** YOUR TASK **
The records below need to be repeated exactly, though not their pictures.

[Source records]
——————————
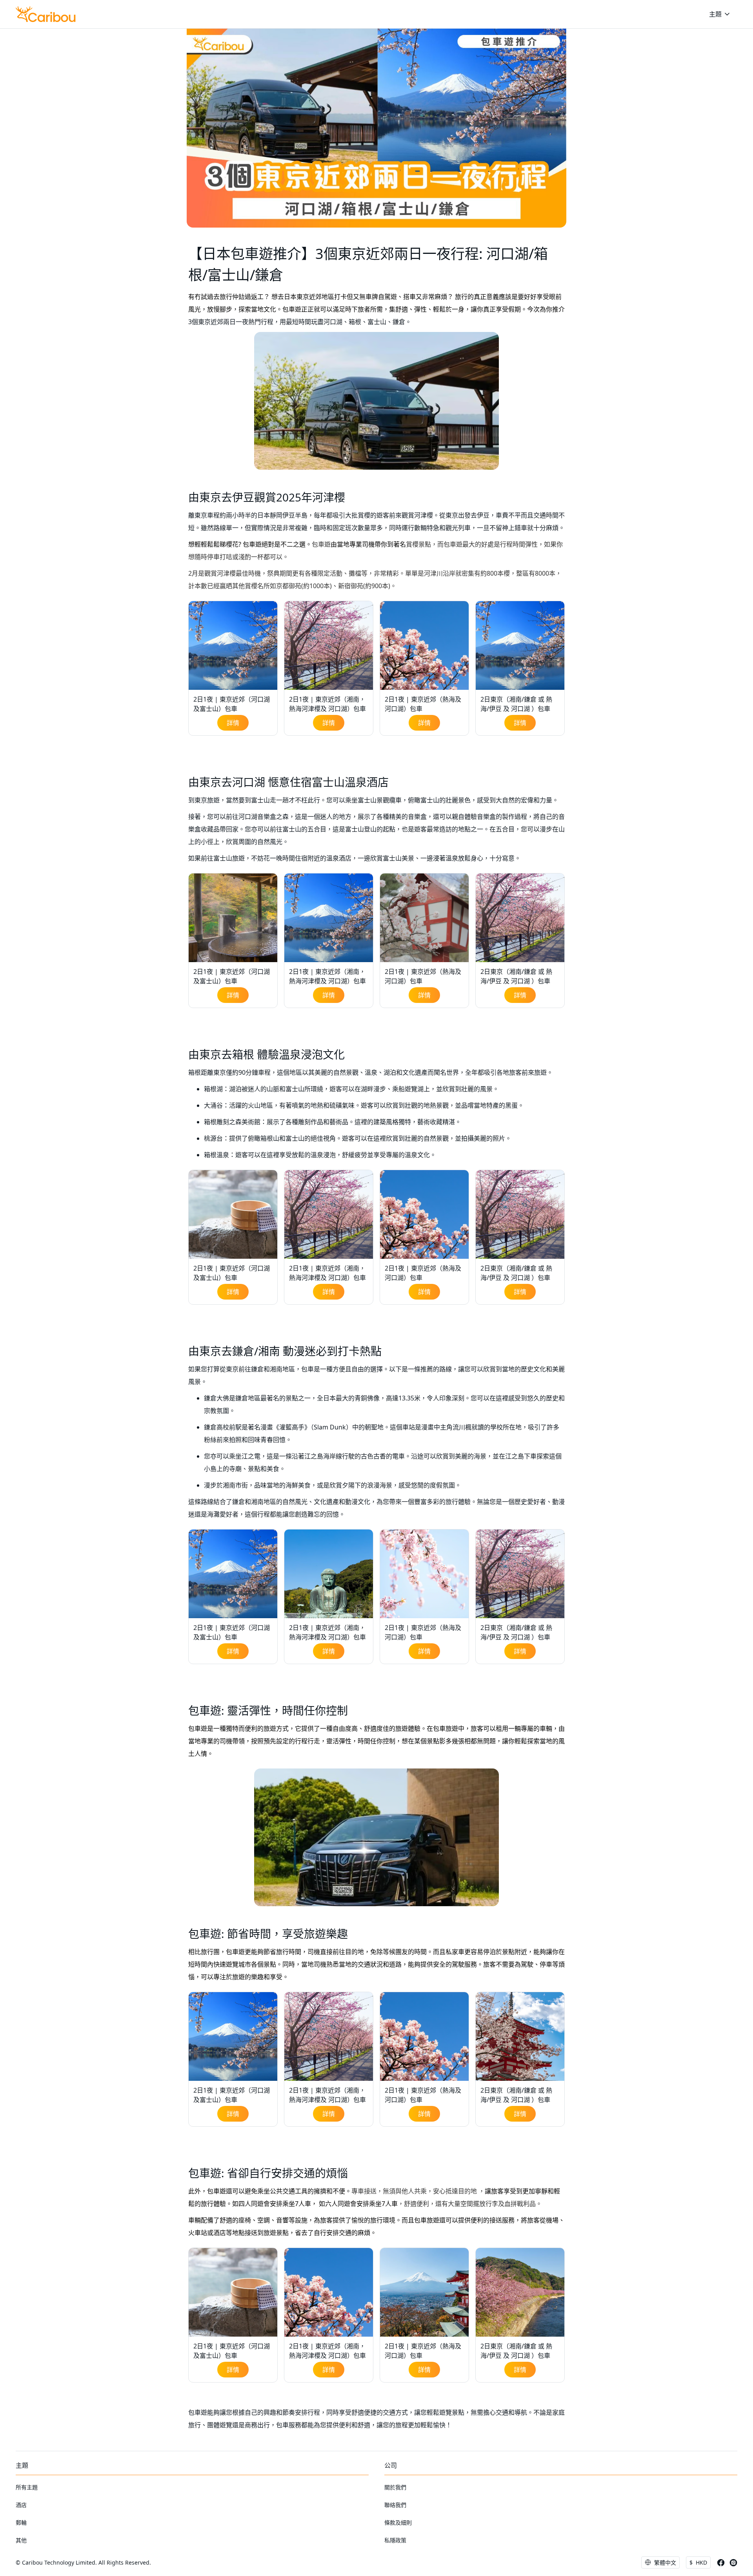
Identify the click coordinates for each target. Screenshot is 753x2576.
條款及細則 (398, 2522)
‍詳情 (233, 722)
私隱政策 (395, 2540)
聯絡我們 (395, 2505)
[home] (46, 14)
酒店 (21, 2505)
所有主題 (27, 2487)
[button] (720, 14)
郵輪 (21, 2522)
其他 (21, 2540)
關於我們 (395, 2487)
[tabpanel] (233, 668)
——————————
** PROBLEM SOLUTION **
Identify the click coordinates for each target. Screenshot is 753x2576.
條款及細則 (398, 2522)
‍詳情 (233, 722)
私隱政策 (395, 2540)
聯絡我們 (395, 2505)
[home] (46, 14)
酒店 (21, 2505)
所有主題 (27, 2487)
[button] (720, 14)
郵輪 (21, 2522)
其他 (21, 2540)
關於我們 (395, 2487)
[tabpanel] (233, 668)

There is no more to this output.